Dr. Elemo reviewed the pathophysiology of SCD and its progression to acute complications such as painful crises and stroke, alongside chronic multisystem organ damage that becomes more apparent as life expectancy improves. She underscored the importance of early intervention and sustained comprehensive care in reducing morbidity.
She also highlighted LUTH’s capacity in sickle cell care through the Paediatric Haematology and Oncology Unit, which provides early hydroxyurea therapy, routine transcranial Doppler screening, chronic exchange blood transfusion services and access to bone marrow transplantation in collaboration with the Sickle Cell Foundation Nigeria. The outpatient clinic currently attends to approximately 45 to 50 children living with sickle cell disease weekly, with about 100 admissions recorded in the last year alone. During this period, over 60 exchange blood transfusions were successfully performed.
On disease modification and curative therapies, Dr. Akinseye Akinsete presented on the theme “Curative Narrative: Disease Modification and Cure.” He noted that while curative options exist, most people living with sickle cell disease in low- and middle-income countries may not be able to afford them, making disease modification essential for the majority of patients.
He further discussed stem cell transplantation as a validated cure for sickle cell disease, currently offered at LUTH to carefully selected patients with severe disease manifestations such as stroke, recurrent hospitalisations and transfusion dependence. Emerging gene therapy approaches were also discussed, although their high cost and limited availability currently restrict widespread use.
Addressing the social and psychosocial dimensions of sickle cell disease, Ms. Titi Tade, Director of Social Work at LUTH, delivered a presentation titled “Social Narrative: The Silent Iceberg.” She explained that the visible clinical features of sickle cell disease represent only a small fraction of its total burden, with deeper social, emotional, cultural and economic challenges often remaining unspoken.

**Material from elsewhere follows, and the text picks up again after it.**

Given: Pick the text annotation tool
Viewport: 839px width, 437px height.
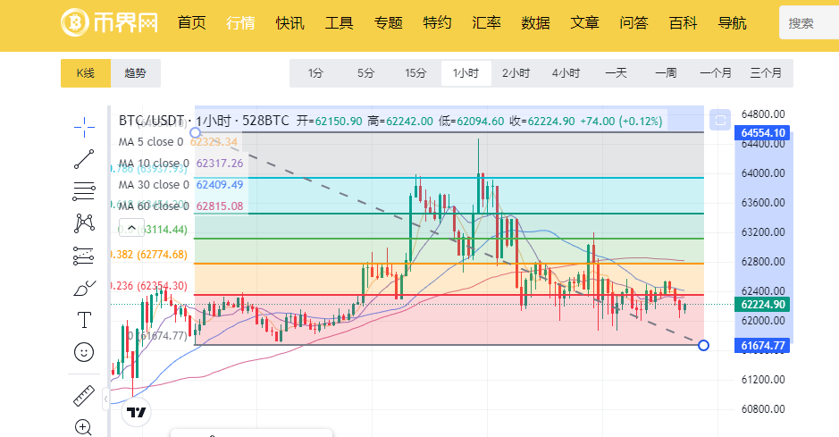Looking at the screenshot, I should (84, 319).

Ms. Tade highlighted parental guilt, anxiety and cultural interpretations of sickle cell disease, alongside financial strain and caregiver burden, as significant stressors affecting families. She noted that frequent illness and hospital admissions in childhood often strain family relationships, while adolescents and young adults face challenges related to identity, interrupted education, social exclusion and emotional fatigue.
She emphasized that effective sickle cell management must integrate medical care with social support, public education, genetic counselling and policy-driven prevention strategies. While curative therapies offer hope, she noted that social factors such as financial constraints, adherence challenges and limited support systems can significantly affect access and outcomes.
The Hospital Grand Round provided a platform for multidisciplinary engagement and reaffirmed Lagos University Teaching Hospital’s commitment to advancing early diagnosis, comprehensive care, research and innovation aimed at transforming sickle cell disease outcomes in Nigeria.